Writing Assignment 1 – Caroline Wygal

From the documentary, I learned that there are 5000 known species of Radiolarians. Haeckel, who was one of the most widely read authors of the 19th century was the first to name and draw them.They are microscopic beings part of the oceanic plankton family who absorb their prey.

They all have a unique form, and are a species that is over 500 million years old. Haeckel’s life and work interested me because he took risks in tying together art and science during a period of order and logic. Since the time of Aristotle, people have viewed the world with order. Animals were seen in fixed forms made by God. By the 18th century the Enlightenment philosophers had come to see the natural world as a vast and orderly museum created by God and science. By the 19th century Romanticism came in, and saw the outer world as beautiful and changing. There was conflict and hidden meanings. Haeckle was born between the Enlightenment and Romantic period. Art and science were considered widely different. Art was seen as beautiful and science logical.
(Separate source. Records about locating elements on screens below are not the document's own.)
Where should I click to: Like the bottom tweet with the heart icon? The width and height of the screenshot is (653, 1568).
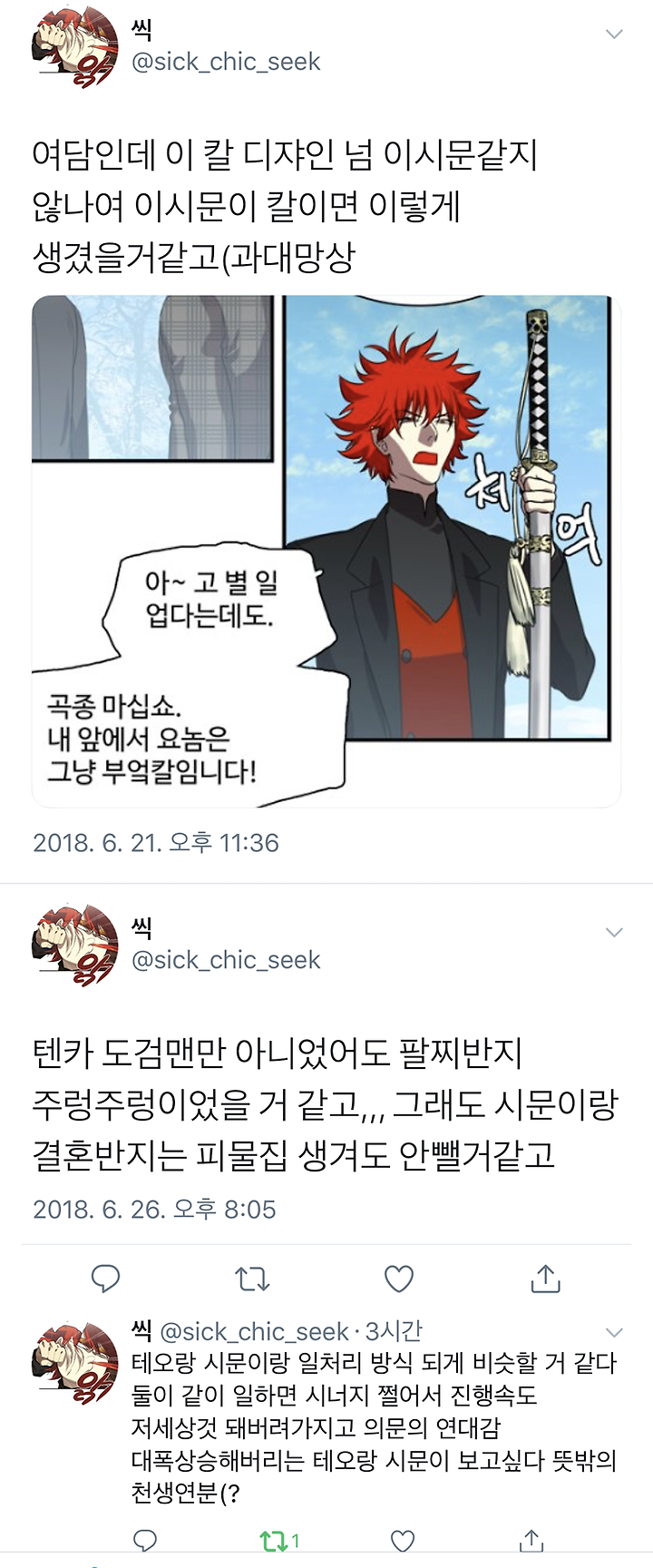(402, 1541)
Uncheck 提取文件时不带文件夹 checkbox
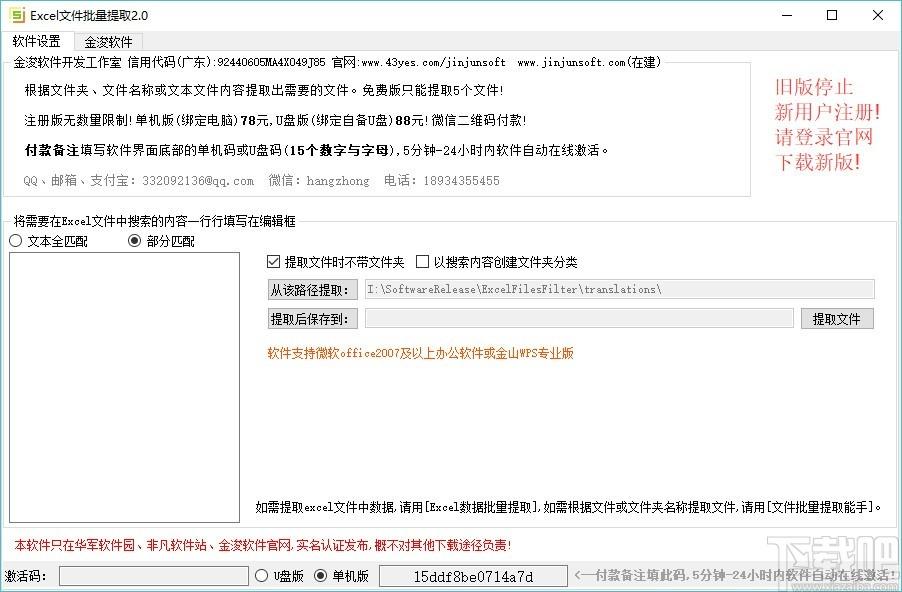 tap(274, 262)
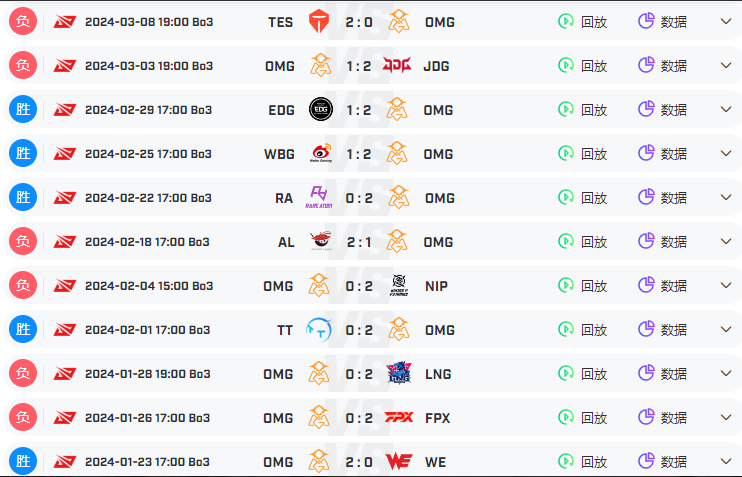742x477 pixels.
Task: Expand the OMG vs WE match row
Action: coord(726,461)
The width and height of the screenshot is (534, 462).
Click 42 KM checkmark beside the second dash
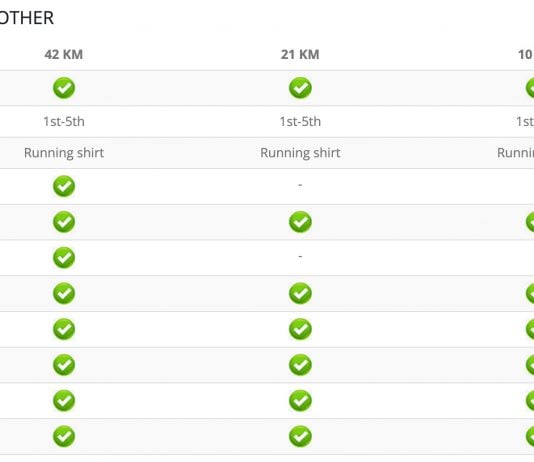[x=64, y=257]
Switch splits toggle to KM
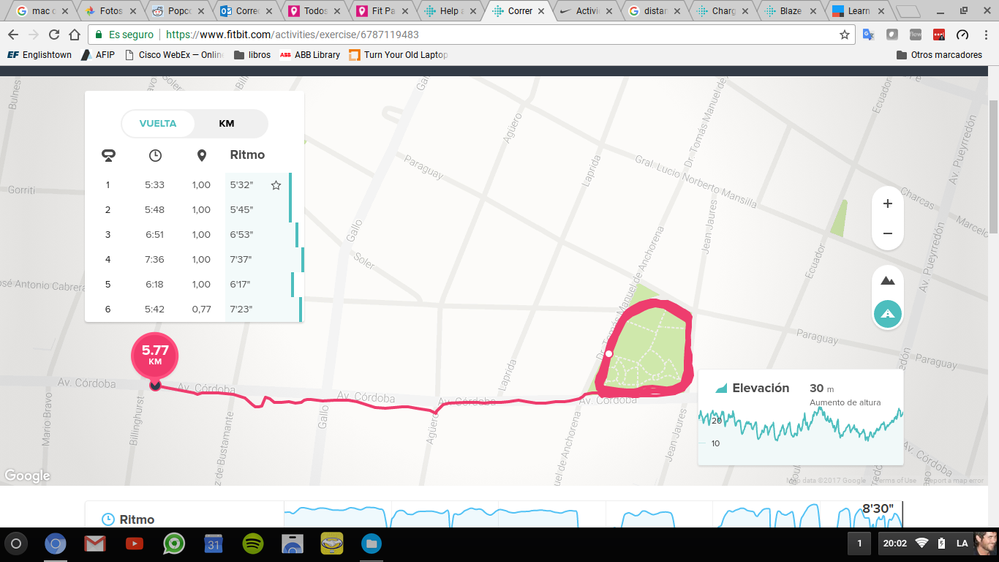999x562 pixels. point(227,123)
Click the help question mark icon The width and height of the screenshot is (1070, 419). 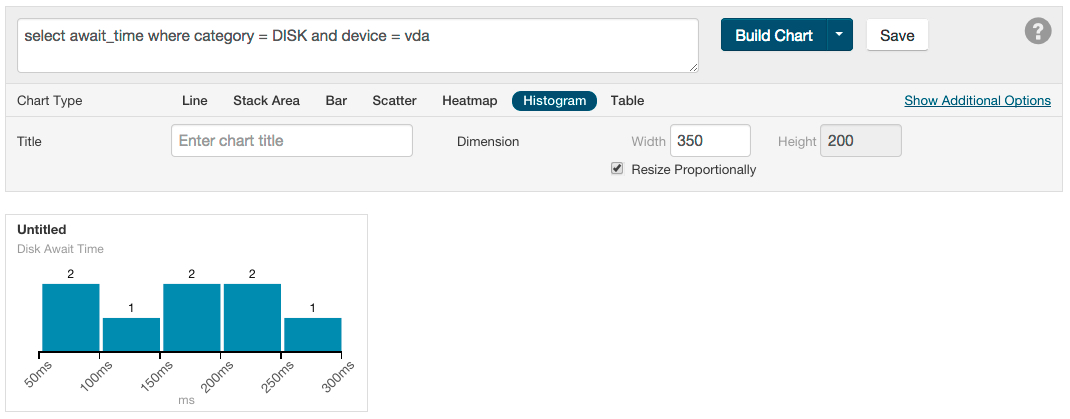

His drawings were able to convince society that they were related. I thought differently about the relationship of art and science through him because he regarded the chief task of the scientist as important as the artist, to depict the world around them with both the precision of a researcher. This explanation helped me see how both subjects help to understand the unknown natural aspects of the world. Art can help people understand things more scientifically, such as the drawings Haeckel made helped people understand how they looked. The conceptual implications of creating radiolarian sculptures based on Haeckel’s drawings are that we are trying to recreate something real, natural, and living into a lifeless sculpture that looks exactly like what we are trying to depict.